Hold Fast, Stay True
“What must I do if I want to win?”
“What it takes,” was the reply.
“How long must I do it for?”
“Until.”
“You have to do something you don’t want to do,” argues NBA trainer Tim Grover. “Do. The. Work…Every day. Challenge yourself to be uncomfortable, push past the apathy and laziness and fear. Otherwise, the next day you’re going to have two things you don’t want to do, then three and four and five, and pretty soon, you can’t even get back to the first thing. And then all you can do is beat yourself up for the mess you’ve created, and now you’ve got a mental barrier to go along with the physical barriers.”
Fuck ‘try’. Trying is an open invitation to failure, just another way of saying, “If I fail, it’s not my fault, I tried…”
“Why do you train so hard”, asked a friend of David Goggins, “Because once you can can get through doing things you hate doing,” replied the man of steel, “on the other side is greatness. By me running I’m callusing my mind. I’m not training for a race, I'm training for life. I’m training for a time when I get that 2AM call telling me my mom just died or that something tragic happened in life and I don’t fall apart. I’m training my mind, my body, my spirit so it’s all one, so I can handle what life will throw at me because the life I’ve lived, it throws a whole bunch at you, and if you’re not physically mentally prepared for that you’re gonna crumble and then you’re no good to nobody.”

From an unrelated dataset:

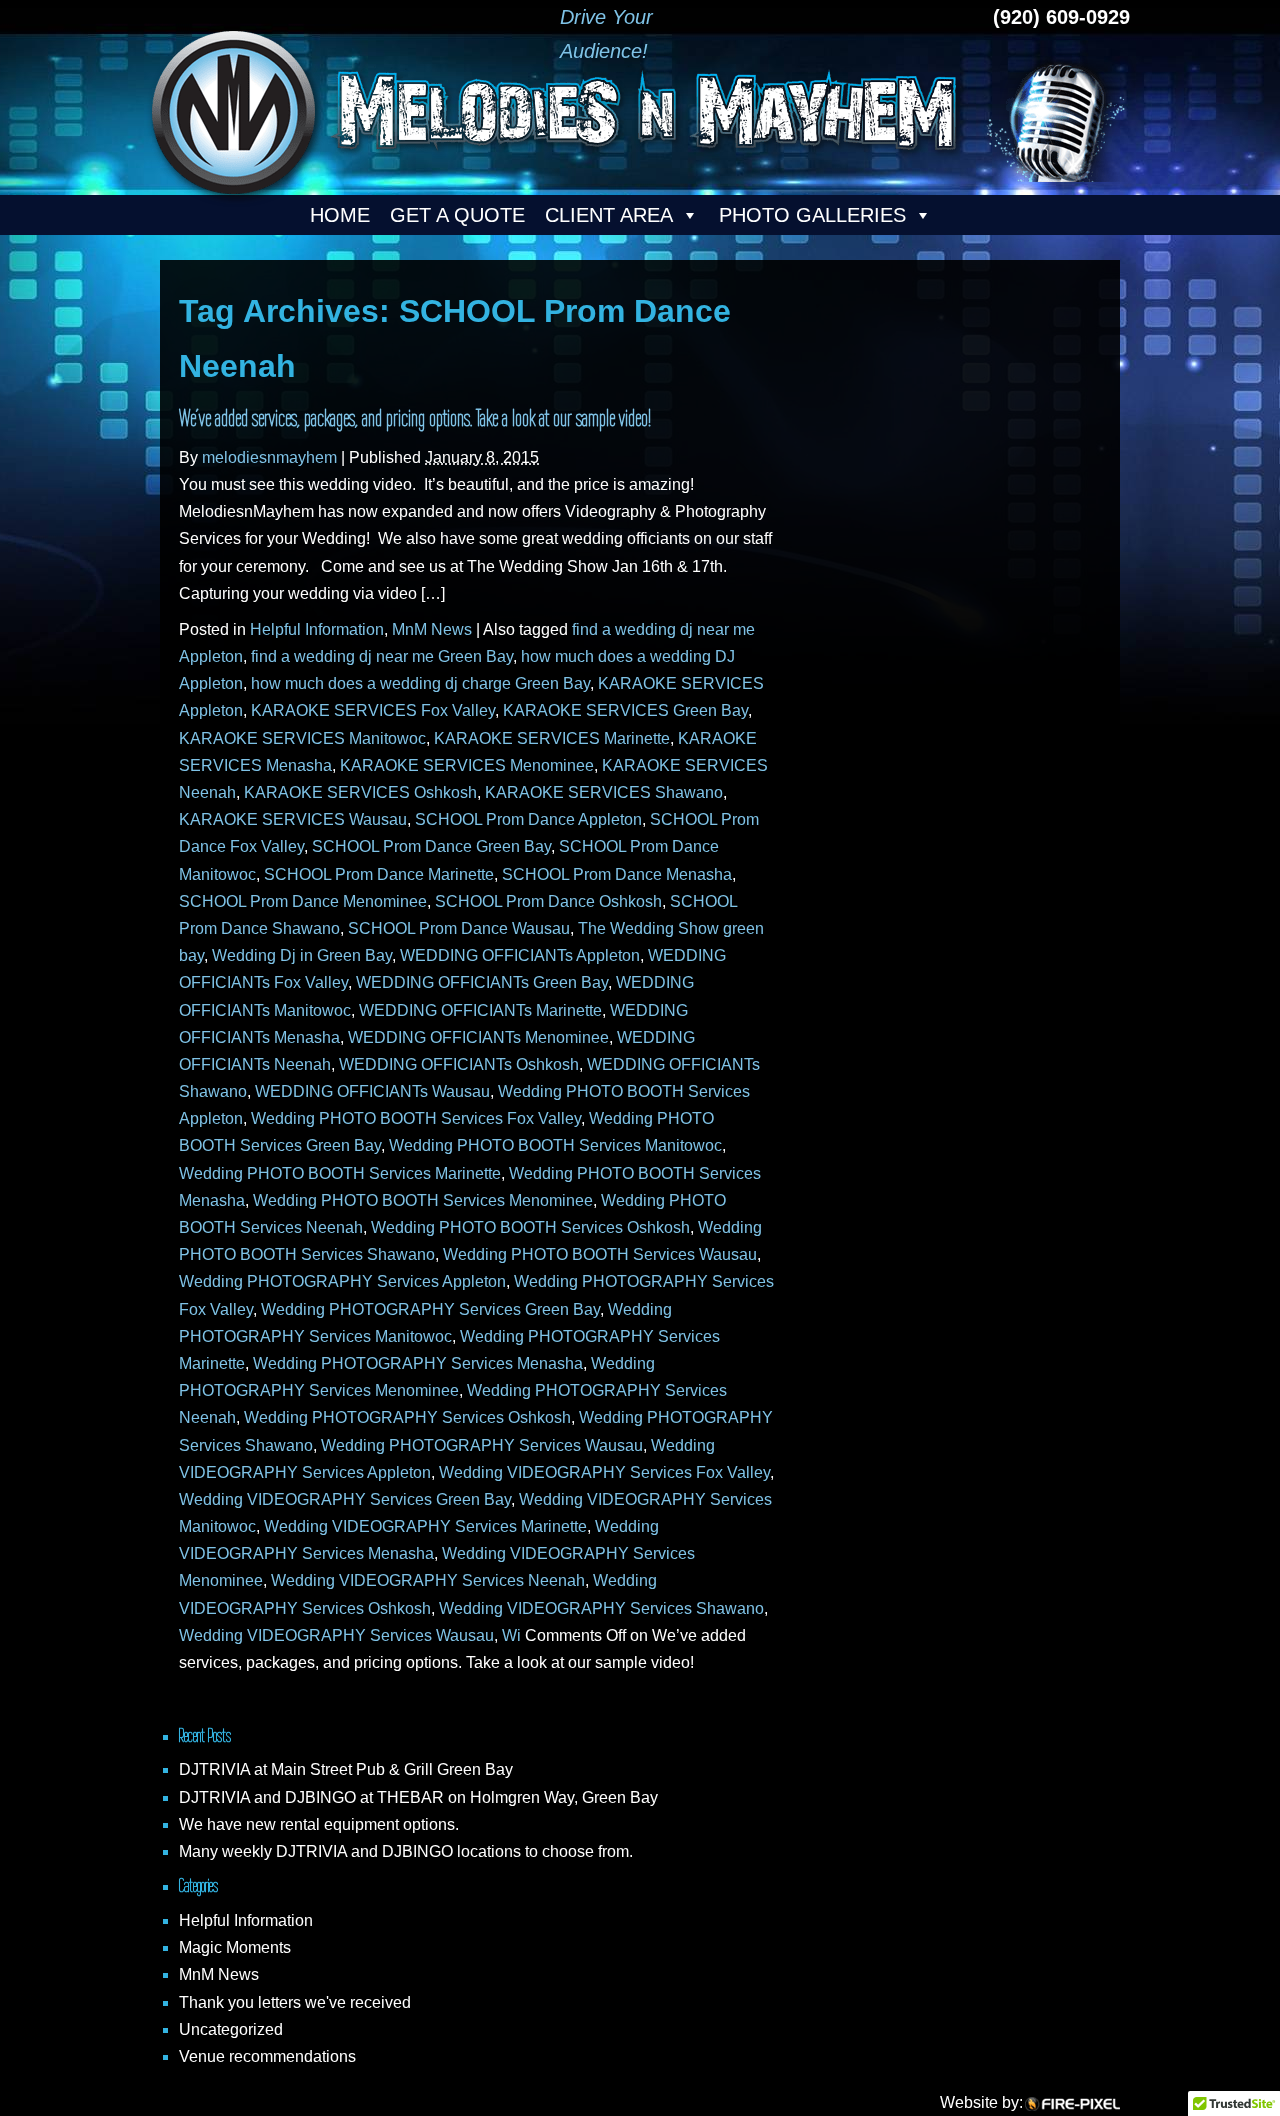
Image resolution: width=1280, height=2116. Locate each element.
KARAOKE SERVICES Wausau (293, 819)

Hold fast stay true —is the motto amongst navy seals, that is, no matter how rough the seas get, you always hold fast to the ropes, and the captain stays true to the course. When the storms are raging and the waves are lashing, hold on to something on the deck, and the captain must stay true to the course. Though you cannot see the stars because of the storm, hold fast stay true and you will get through it all.
The pro-athlete who has reached the top of his game will get to a point where he has nobody else to compete with but himself, but although yesterday was the best he thought he could do,” he thinks to himself, “today I will do even better and beat yesterday.”
So he keeps on training, the singer keeps on singing, the writer keeps on writing, the student keeps on studying. The greatest achievements have been done by tired and discouraged people who kept on going. Champions, who pressed on despite their dissapoints and before anybody knew who they were or believed in them. The world steps aside for such individuals and grants them easy passage, their will gives us the confidence to back them against the world.
“What obstacle can stay the mighty force of the sea-seeking river in its course?” asks Ella Wilcox:
“There is no chance, no destiny, no fate,” she declares, “that can circumvent, or hinder, or control the firm resolve of a determined soul. Gifts count for nothing; will alone is great; all things give way before it sooner or later… Let the fool prate of luck. The fortunate Is he whose earnest purpose never swerves, whose slightest action or inaction serves the one great aim. Why even death steps aside for such a will.”
“Nothing in this world can take the place of persistence,” insists Calvin Coolidge. “Talent will not, nothing is more common than unsuccessful men with talent. Genius will not; unrewarded genius is almost a proverb. Education will not: the world is full of educated derelicts. Persistence and determination alone are omnipotent.”
Goethe phrased it in this manner; “Austere perseverance, harsh and continuous, may be employed by the smallest of us and rarely fails its purpose, for its solid power grows irresistibly greater over time.”
When you want it bad enough, the obstacles that come your way are merely minor inconveniences. Nothing can stop a determined individual, and like pushing a ball through a body of water, every molecule will give way to you sooner or later.
“This one thing I do,” said Apostle Paul, “forgetting those things which are behind me and looking to those things which are before, I press towards the mark, and the prize of the high calling.”